Mekhelouf lost 5-0 to Uzbekistan’s 2017 World Championships silver medallist and 2018 Asian Games champion Ikboljon Kholdarov whose vast experience was evident as he dominated Algeria’s newcomer to the big stage.
The North Africans finished the tournament with an impressive one silver and four bronze medals won by minimumweight Kamel Khennousi, welterweight Abdenacer Benlaribi, middleweight Abderaouf Ghazli Ahmed and light-heavyweight Mohamed Houmri.
Mekhelouf becomes the third Algerian to make it to the finals of the prestigious Strandja Memorial tournament after two-time Africa light-flyweight champion Roymaysa Boualam and 2022 World Championships silver medallist and Africa light-welterweight gold medallist in Maputo Imane Khelif who won gold in the 2021 Strandja Memorial with Boualam bagging silver.
The five medals won by Algeria were a significant improvement from last year’s Strandja Memorial in which they collected two bronze medals courtesy of minimumweight Fatiha Mansouri and Boualam.
India’s two-time world champion and reigning Commonwealth Games light-flyweight queen Nikhat Zareen was aiming for her third gold medal in the Strandja Memorial but Uzbekistan’s former Asia Junior champion Sabina Bobokulova blew up her ambition by squeezing a narrow but a shocking 3-2 victory over the celebrated Indian boxer who left it late against the aggressive Uzbekistan pugilist who started the fight at a breakneck pace, giving Zareen little room to implement her fight plan.
The other world champions to fall by the wayside were Kazakhstan’s world minimumweight champion Sanzhar Tashkenbay and India’s female middleweight champion Lovlina Borgohain.

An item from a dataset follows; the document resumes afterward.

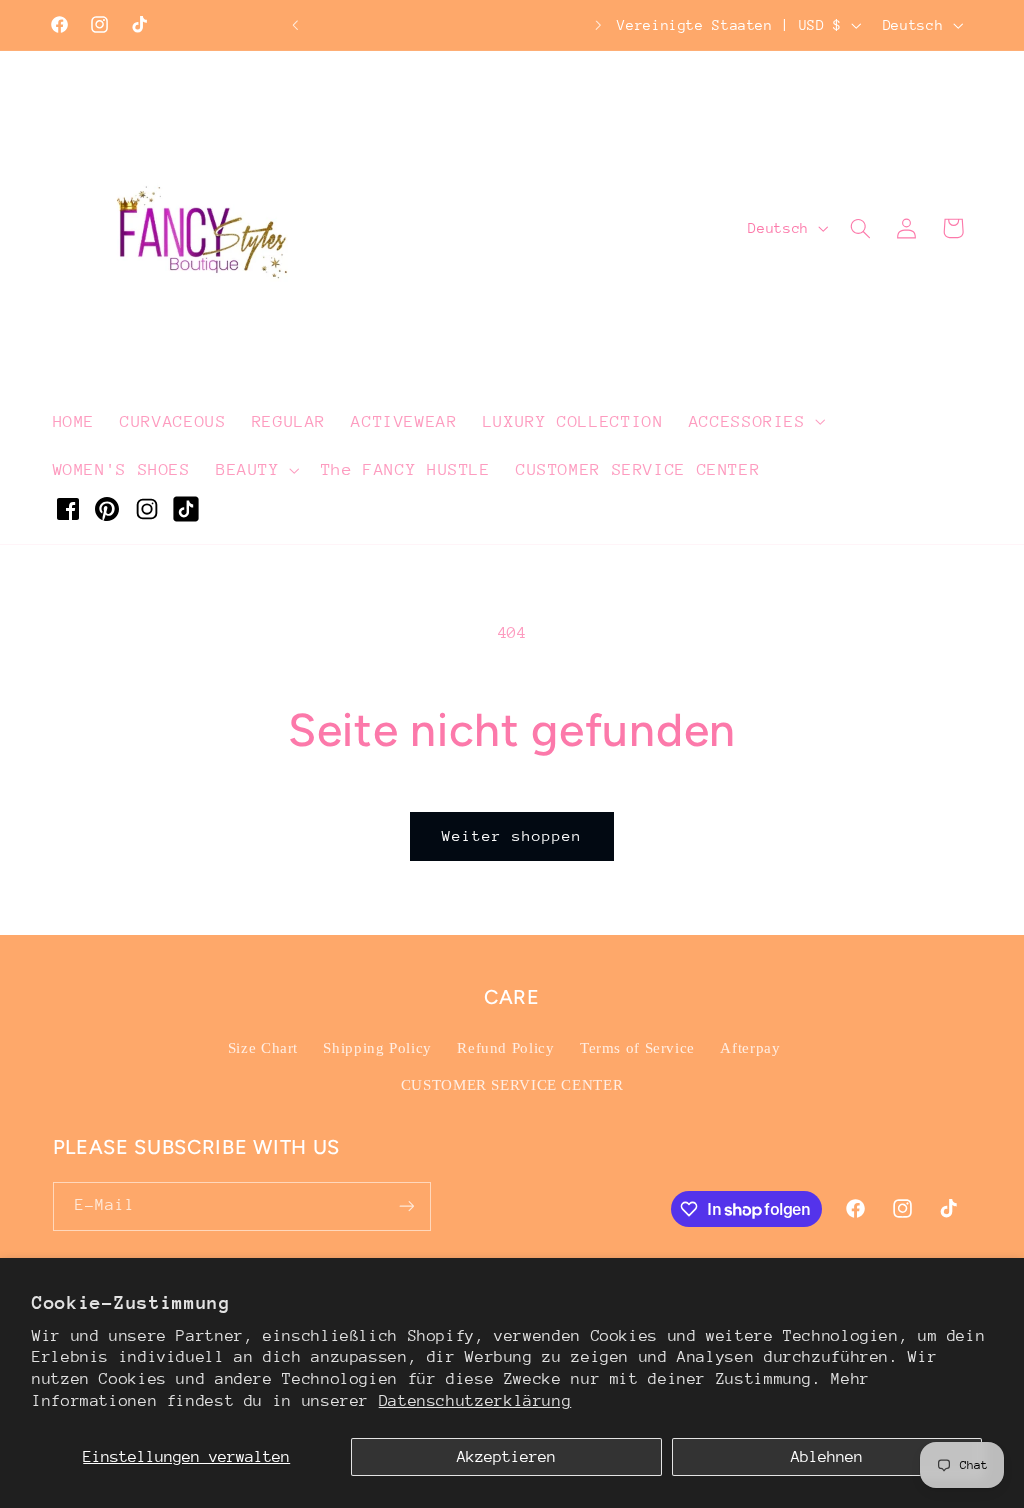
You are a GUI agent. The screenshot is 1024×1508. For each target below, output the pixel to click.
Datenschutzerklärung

Uzbekistan’s decorated 2016 Olympic gold medallist and the reigning world flyweight champion Hasanboy Dusmatov did not appear for his semi-final bout against compatriot Khujanazar Nortojiev who sailed to the final on a walkover to win gold with a 3-2 decision against defending bantamweight champion Yasen Radev of Bulgaria.
India’s Borgohain, who’s also the Olympic bronze medallist, was sent packing in the quarter-finals by Ireland’s European Games middleweight champion Aoife O’ Rourke who went on to hand China’s two-time Olympic medallist a bitter defeat in the semi-finals, and in the finals she beat Thailand’s Asian U22 champion Baison Manikon, the teenage talent who was influenced by his father to take up Thailand’s kickboxing discipline, Muay Thai, to improve her asthma condition. She went on to take part in the 2020 Tokyo Olympics.